Saturday, November 30, 2013

Getting around with integer overflows during Combinatorial counting

Many closed form expressions characterizing the number of combinatorial objects involve manipulation of raising and falling factorials (e.g. $$\displaystyle\Pi_{i=1}^{k} (n-i+1)$$). These quantities accumulate very fast we need to use extreme caution during computation. Lets take the example in which we want to compute $${n\choose k} = \frac{n\times (n-1)\ldots (n-k+1)}{k\times k-1\times \ldots 1}$$ which is the ratio of two falling factorials which is always an integer. A naive algorithm which computes numerator and denominator will easily overflow even though the actual value is well within the limits of an integer. If $$n_{max}$$ is the largest value represented by the underlying data-type, the naive algorithm would overflow when: $$n\geq \sqrt[k]{n_{max}}$$. One way to fix this issue is to maintain the ratio implicitly as two integers and knocking off the GCD when ever possible. This reduces the overflow during computation see below for a simple example. Thanks to my friend Chittu for discussing this over lunch.

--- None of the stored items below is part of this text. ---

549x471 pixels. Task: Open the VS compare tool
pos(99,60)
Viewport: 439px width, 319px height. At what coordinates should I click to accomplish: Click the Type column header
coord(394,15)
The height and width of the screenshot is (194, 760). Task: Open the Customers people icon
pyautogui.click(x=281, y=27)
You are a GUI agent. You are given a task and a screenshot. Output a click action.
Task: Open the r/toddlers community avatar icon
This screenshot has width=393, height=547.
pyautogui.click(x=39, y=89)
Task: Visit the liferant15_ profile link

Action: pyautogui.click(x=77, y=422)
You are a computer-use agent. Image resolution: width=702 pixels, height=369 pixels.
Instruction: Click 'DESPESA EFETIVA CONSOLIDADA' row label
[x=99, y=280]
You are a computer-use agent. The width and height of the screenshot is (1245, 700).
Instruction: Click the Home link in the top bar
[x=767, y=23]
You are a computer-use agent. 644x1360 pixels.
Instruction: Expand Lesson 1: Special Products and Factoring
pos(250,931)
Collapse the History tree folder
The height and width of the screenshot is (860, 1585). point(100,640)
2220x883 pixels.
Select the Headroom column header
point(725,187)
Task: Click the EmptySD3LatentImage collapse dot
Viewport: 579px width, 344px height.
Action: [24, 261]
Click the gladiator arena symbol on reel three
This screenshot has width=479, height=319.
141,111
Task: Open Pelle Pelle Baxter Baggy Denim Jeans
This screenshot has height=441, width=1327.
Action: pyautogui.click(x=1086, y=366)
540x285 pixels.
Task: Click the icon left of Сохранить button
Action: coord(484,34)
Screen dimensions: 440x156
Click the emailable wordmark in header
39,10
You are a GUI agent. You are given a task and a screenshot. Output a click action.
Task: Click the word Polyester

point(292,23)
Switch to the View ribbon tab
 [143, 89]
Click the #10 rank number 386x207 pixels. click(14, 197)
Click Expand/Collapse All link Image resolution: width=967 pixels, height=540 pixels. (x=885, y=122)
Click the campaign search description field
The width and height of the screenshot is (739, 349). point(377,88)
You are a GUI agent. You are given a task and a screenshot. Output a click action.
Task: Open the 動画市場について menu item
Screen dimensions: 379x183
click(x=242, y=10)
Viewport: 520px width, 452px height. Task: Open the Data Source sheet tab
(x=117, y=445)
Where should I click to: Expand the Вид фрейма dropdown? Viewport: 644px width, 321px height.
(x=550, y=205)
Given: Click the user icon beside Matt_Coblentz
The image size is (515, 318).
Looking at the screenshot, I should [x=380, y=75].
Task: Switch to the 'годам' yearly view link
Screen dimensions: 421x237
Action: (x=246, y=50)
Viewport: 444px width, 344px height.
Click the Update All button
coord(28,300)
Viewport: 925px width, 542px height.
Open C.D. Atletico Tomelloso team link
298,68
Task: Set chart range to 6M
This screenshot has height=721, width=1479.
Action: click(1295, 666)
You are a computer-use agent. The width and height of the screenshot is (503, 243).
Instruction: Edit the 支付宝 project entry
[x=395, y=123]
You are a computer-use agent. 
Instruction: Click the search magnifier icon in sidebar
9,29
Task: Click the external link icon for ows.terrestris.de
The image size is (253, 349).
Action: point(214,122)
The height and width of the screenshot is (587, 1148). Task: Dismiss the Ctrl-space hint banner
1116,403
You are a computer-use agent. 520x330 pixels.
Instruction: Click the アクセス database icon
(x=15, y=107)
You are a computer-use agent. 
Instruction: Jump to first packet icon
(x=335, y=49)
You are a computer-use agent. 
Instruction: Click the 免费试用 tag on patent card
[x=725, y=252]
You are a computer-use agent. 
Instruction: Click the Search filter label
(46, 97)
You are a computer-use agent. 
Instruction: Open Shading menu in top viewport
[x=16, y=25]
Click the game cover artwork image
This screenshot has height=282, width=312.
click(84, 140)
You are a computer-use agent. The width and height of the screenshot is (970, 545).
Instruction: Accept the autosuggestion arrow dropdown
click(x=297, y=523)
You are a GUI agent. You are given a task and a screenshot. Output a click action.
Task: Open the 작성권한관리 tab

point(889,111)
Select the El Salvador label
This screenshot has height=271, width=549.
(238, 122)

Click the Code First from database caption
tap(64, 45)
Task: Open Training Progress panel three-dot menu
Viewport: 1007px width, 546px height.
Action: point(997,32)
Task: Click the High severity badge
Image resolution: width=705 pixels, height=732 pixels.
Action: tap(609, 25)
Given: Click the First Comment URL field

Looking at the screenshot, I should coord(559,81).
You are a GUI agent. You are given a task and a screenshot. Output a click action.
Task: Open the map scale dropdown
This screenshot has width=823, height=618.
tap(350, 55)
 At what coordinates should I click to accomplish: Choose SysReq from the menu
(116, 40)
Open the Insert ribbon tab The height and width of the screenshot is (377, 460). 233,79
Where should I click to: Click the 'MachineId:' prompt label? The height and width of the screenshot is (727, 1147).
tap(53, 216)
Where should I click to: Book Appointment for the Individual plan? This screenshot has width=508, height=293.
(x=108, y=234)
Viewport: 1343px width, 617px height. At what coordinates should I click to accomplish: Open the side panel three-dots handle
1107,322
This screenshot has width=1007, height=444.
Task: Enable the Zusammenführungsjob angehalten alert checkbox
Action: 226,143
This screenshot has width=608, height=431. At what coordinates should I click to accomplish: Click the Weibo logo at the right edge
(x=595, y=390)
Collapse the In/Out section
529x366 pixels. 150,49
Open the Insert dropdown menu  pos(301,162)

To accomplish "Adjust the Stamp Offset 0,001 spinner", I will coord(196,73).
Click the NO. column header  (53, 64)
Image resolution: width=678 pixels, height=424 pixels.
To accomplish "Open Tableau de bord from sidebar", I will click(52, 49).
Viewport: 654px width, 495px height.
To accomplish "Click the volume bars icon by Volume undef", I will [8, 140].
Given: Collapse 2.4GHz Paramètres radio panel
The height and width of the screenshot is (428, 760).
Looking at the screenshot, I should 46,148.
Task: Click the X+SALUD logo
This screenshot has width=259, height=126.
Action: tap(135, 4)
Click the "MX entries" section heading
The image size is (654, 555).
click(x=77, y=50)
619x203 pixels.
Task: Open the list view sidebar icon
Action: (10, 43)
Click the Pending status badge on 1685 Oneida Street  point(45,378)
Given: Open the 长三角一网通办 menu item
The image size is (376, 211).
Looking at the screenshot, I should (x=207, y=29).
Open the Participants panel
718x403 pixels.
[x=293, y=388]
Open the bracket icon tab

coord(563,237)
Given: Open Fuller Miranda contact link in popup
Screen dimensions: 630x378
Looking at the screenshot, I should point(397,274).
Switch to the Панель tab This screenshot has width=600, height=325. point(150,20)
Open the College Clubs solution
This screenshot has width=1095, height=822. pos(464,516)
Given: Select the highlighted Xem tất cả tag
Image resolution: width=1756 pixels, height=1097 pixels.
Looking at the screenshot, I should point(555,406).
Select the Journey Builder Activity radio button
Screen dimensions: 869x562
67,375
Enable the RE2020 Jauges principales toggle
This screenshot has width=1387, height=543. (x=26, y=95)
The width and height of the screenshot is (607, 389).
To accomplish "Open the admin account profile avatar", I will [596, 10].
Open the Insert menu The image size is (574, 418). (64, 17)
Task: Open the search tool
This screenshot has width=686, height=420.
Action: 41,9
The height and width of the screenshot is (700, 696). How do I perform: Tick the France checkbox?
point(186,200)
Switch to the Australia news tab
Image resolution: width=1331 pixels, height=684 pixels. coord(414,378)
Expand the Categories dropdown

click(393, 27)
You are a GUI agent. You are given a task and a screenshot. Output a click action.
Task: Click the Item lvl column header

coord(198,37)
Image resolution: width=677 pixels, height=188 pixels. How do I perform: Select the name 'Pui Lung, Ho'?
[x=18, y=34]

  public static long computeNchooseK(int n, int k){
    assert n >=1 && k<=n : "Invalid n and k to compute";
    long num=1, denom=1, factor;
    do{
      factor = gcd(n,k);
      num *= (n--/factor); denom *= (k--/factor);
      factor = gcd(num, denom);
      num /= factor; denom /= factor;
    }while(k>=1);
    assert denom == 1 : "Something went wrong in computing NchooseK";
    return num;
  }